- Ejercicio propuesto:
Traduce al inglés esta oración de la reseña: "La baza de utilizar a Audrey Tatou como protagonista va más aún en su contra, puesto que el cinéfilo no deja de añorar Amelie (2001), en la que Jean-Pierre Jeunet supo extraer lo mejor de sí mismo y, al modo en que había hecho junto a Marc Caro en Delicatessen (1991), ofrecer una grandiosa sinfonía de colores, sonidos, hechos insólitos, sorpresas, conteniéndose cuando era necesario para no crear disonancias, armonizando el conjunto, atendiendo a la superficie y al fondo, sin olvidar el objetivo fundamental: contar una historia."

- Texto citado:
La baza de utilizar a Audrey Tatou como protagonista va más aún en su
contra, puesto que el cinéfilo no deja de añorar Amelie (2001), en la que Jean-Pierre Jeunet supo extraer lo mejor
de sí mismo y, al modo en que había hecho junto a Marc Caro en Delicatessen (1991), ofrecer una
grandiosa sinfonía de colores, sonidos, hechos insólitos, sorpresas,
conteniéndose cuando era necesario para no crear disonancias, armonizando el
conjunto, atendiendo a la superficie y al fondo, sin olvidar el objetivo
fundamental: contar una historia. Aquí, a pesar de que Boris Vian aporte su
genio (con una obra que, por cierto, no tuvo éxito en vida del autor y que, en
realidad, es más para leerla, para sentirla, que para contarla -es difícil
resumirla en palabras: la propuesta queda en nada al intentar contar la trama,
se trata de lanzarse a la lectura-), Gondry nos presenta una cotidianeidad
llena de artilugios, bailes que estiran las piernas, ratones que se comportan
como los de las películas de Disney, innumerables ocurrencias que se suceden
las unas a las otras hasta provocar hastío porque resultan sólo eso: chispazos,
ingenios que buscan provocar una efímera sorpresa ya que en seguida hay que
atender a lo siguiente, deviniendo el conjunto en una rutina agotadora que
despega al espectador de lo que sucede en la pantalla, a pesar de que Tatou
despliega sus encantos (muy similares, es cierto, a los del personaje que le
dio fama) y que Romain Duris se aplica por ofrecer una imagen desenfadada,
fresca, simpática (es un actor que, en la mayoría de las ocasiones, está muy
por encima de los filmes que interpreta); junto a ellos, Omar Sy dejando claro
que, haga lo que haga, siempre va a ser como el rol que asumió en Intocable (2011) –y que le valió un
César del que nunca se arrepentirán lo suficiente-. Es una auténtica lástima
que el primer (y tal vez único) acercamiento que muchas personas hagan a la
obra de Boris Vian sea a través de esta cinta sin garra, sin pasión, que confía
todo a las gracietas de su director, a lo epatante por lo epatante, a lo que se ve como forzado, como metido con calzador, sólo se aplica en lo visual e incluso en ese terreno
naufraga estrepitosamente al no saber dotar a cada secuencia de auténtica
gracia, del artificio necesario para sorprender y alucinar (detalle que, por
cierto, le viene como anillo al dedo al señor Vian).

- Datos recopilados:

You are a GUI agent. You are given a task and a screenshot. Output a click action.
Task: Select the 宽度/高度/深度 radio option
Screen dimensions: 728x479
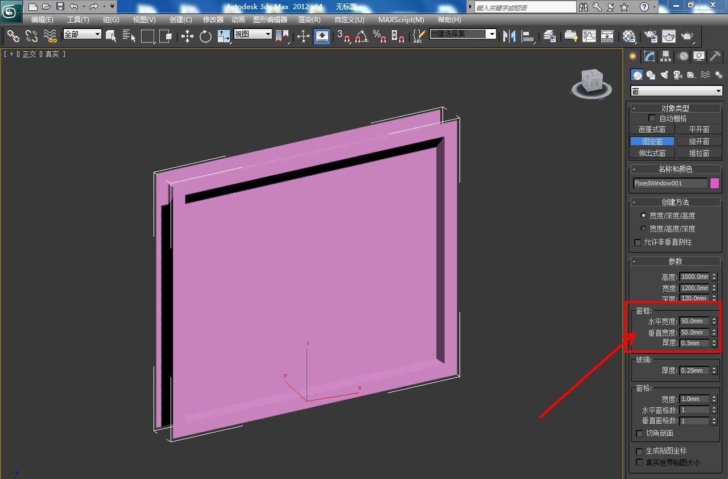[643, 228]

- Resultado de la tarea:
The gamble of casting Audrey Tatou as the lead works even further against it, since the film buff cannot stop longing for Amelie (2001), in which Jean-Pierre Jeunet managed to draw out the best of himself and, as he had done together with Marc Caro in Delicatessen (1991), offer a grand symphony of colors, sounds, unusual events and surprises, holding back when necessary so as not to create dissonance, harmonizing the whole, attending to both surface and substance, without forgetting the fundamental goal: telling a story.